Exécution provisoire
Conformément à l’article 514 du code de procédure civile, les décisions de première instance sont de droit exécutoires à titre provisoire à moins que la loi ou la décision rendue n’en dispose autrement. / L’article 514-1 du code de procédure civile dispose que le juge peut écarter l’exécution provisoire de droit, en tout ou partie, s’il estime qu’elle est incompatible avec la nature de l’affaire. / Il statue, d’office ou à la demande d’une partie, par décision spécialement motivée.

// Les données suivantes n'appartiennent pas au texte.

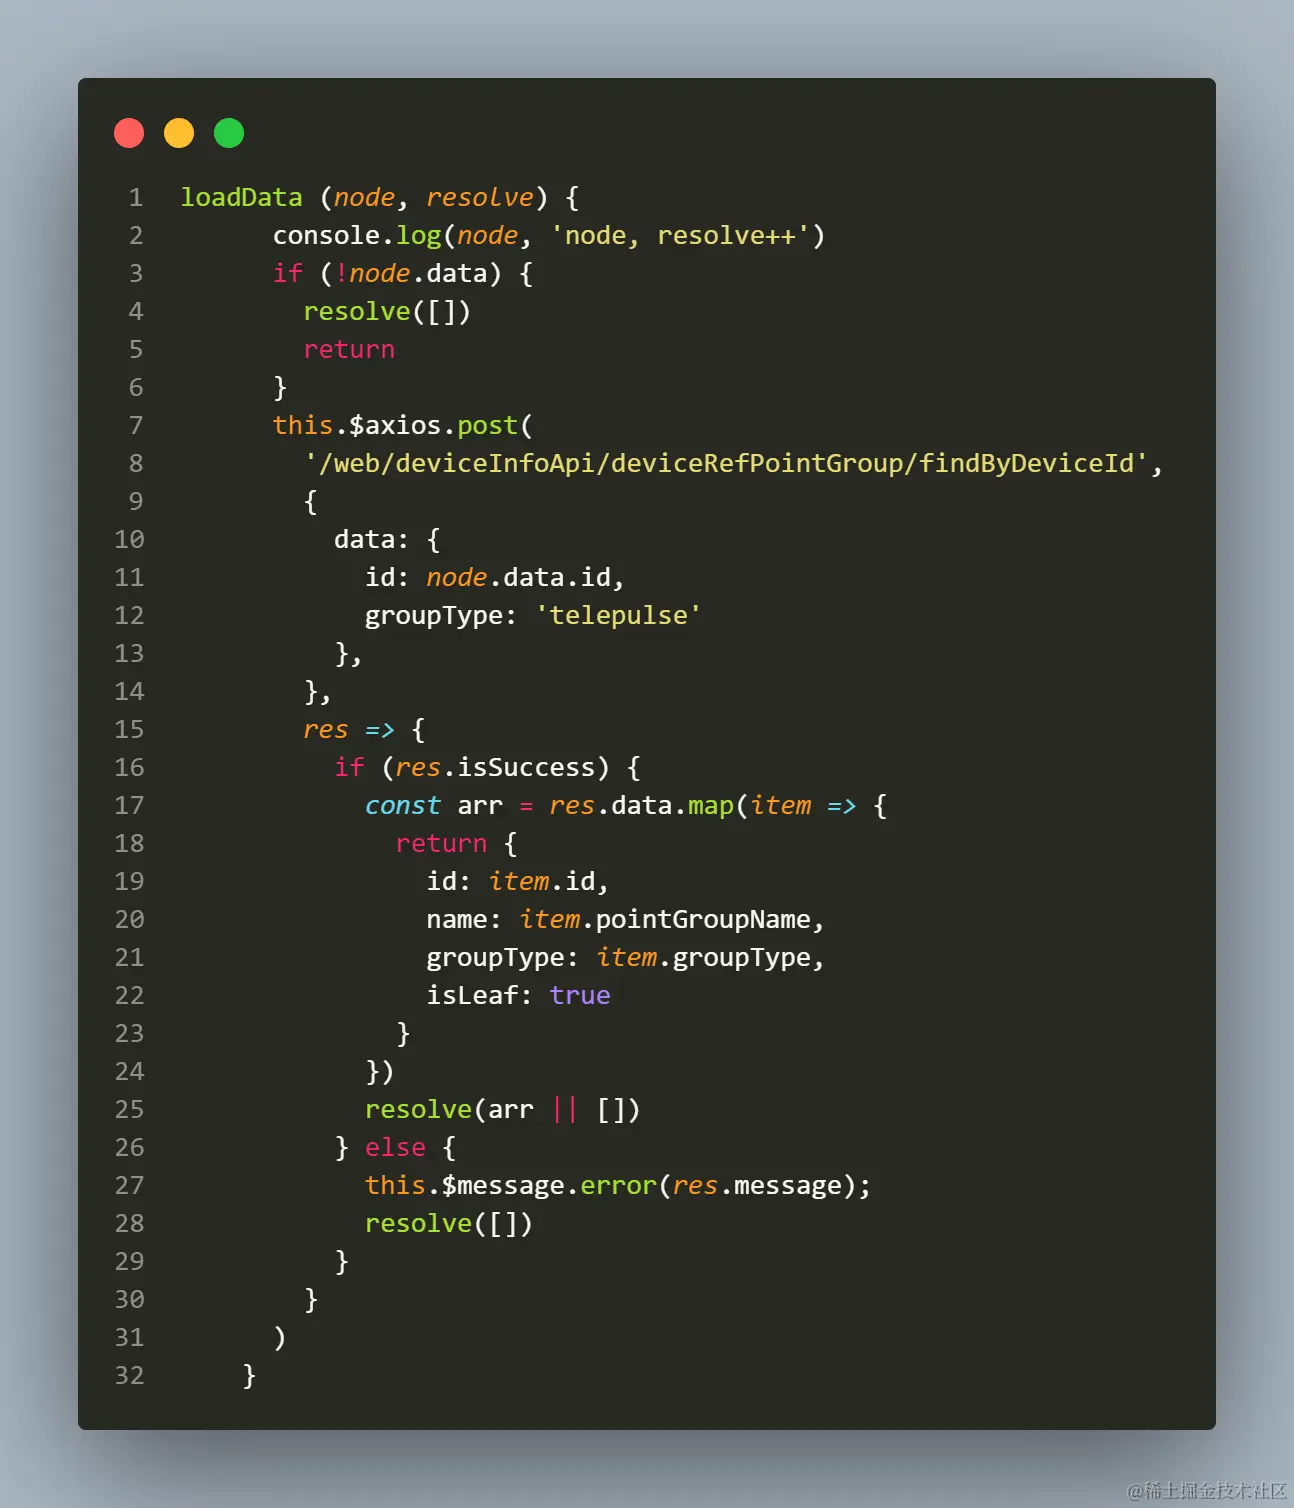Select the loadData function name

[x=241, y=197]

En l’espèce, il convient donc de rappeler que l’exécution provisoire du jugement est de droit.
PAR CES MOTIFS
Le tribunal,
Déboute monsieur [U] [C] de l’ensemble de ses demandes en résolution de la vente et de réduction du prix ;
Déboute monsieur [U] [C] de ses demandes indemnitaires ;
Condamne monsieur [U] [C] au paiement des dépens, en ce compris les frais d’expertise judiciaire ;
Condamne monsieur [U] [C] à payer à la SAS PAROT AUTOMOTIVE la somme de 1.200 euros sur le fondement de l’article 700 du code de procédure civile ;
Condamne monsieur [U] [C] à payer à la société FCE BANK PLC la somme de 1.200 euros sur le fondement de l’article 700 du code de procédure civile ;
Déboute monsieur [U] [C] de sa demande formée sur le fondement de l’article 700 du code de procédure civile ;
Rappelle que le présent jugement assorti de l’exécution provisoire de droit ;
La présente décision est signée par Madame Myriam SAUNIER, Vice-Présidente, et Isabelle SANCHEZ, Greffier.